Production at the miner jumped 15% year on year to 7.7 million carats, reflecting higher ore grades in Botswana, parent company Anglo American reported Thursday [January 27].
Sales were also 7.7 million carats — 12% more than a year earlier, partly because of changes to De Beers’ supply schedule: It held three sights during the period, compared with two in the equivalent quarter of 2020.
Robust retail sales and upbeat polished trading led to almost unprecedented levels of rough demand during 2021, while restrictions to global mining capacity have limited the availability of goods. De Beers’ average price index rose 12% for the second half of last year compared with the same period of the previous year, management said. The company hiked prices by up to 15% in some categories at its recent January sight, market insiders told Rapaport News.

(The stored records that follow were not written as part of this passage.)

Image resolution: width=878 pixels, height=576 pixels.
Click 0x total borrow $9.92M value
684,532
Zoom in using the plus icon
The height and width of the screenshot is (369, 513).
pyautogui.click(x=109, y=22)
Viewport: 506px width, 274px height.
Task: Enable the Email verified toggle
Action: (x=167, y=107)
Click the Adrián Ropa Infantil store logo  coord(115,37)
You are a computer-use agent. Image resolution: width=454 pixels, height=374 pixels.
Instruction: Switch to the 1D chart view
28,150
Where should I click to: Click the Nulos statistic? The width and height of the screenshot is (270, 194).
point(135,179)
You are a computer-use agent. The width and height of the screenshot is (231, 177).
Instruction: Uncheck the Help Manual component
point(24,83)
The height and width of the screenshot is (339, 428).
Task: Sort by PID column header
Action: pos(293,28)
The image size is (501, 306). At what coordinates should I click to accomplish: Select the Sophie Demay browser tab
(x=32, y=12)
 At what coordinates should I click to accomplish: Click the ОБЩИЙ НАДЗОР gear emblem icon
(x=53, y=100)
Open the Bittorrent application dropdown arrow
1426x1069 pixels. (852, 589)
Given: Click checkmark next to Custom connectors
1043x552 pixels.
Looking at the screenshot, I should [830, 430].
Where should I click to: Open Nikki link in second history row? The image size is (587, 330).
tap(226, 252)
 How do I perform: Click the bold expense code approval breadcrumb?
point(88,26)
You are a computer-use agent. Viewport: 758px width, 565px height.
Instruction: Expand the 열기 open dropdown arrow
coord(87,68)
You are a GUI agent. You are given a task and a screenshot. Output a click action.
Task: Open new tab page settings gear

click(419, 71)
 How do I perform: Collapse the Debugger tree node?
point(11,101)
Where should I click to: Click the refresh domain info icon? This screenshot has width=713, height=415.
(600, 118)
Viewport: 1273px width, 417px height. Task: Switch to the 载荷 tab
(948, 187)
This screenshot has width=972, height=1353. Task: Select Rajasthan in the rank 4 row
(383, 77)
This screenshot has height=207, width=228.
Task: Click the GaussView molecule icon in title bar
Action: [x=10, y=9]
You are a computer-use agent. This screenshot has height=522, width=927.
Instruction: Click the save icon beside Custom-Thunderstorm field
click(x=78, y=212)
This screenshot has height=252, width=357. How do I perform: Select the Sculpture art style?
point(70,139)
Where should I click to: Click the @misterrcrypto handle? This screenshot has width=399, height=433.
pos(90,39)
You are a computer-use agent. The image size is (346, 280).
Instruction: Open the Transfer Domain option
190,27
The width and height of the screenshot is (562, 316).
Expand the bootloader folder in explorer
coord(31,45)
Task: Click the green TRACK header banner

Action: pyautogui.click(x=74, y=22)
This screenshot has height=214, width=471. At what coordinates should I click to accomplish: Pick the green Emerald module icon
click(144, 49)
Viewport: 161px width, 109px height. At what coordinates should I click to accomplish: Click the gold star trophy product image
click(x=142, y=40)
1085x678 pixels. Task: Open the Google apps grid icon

“Demand for rough diamonds remained robust, with positive midstream sentiment and strong demand for diamond jewelry continuing over the holiday period, particularly in the key US consumer market,” Anglo American said in a statement.
To meet the demand, De Beers increased production in Botswana by 23% for a total of 5.2 million carats during the quarter, reflecting the planned treatment of higher-grade ore at the Jwaneng mine. Output in Namibia climbed 16% to 392,000 carats, while recoveries in South Africa were flat at 1.3 million carats. Production in Canada slipped 1% to 771,000 carats.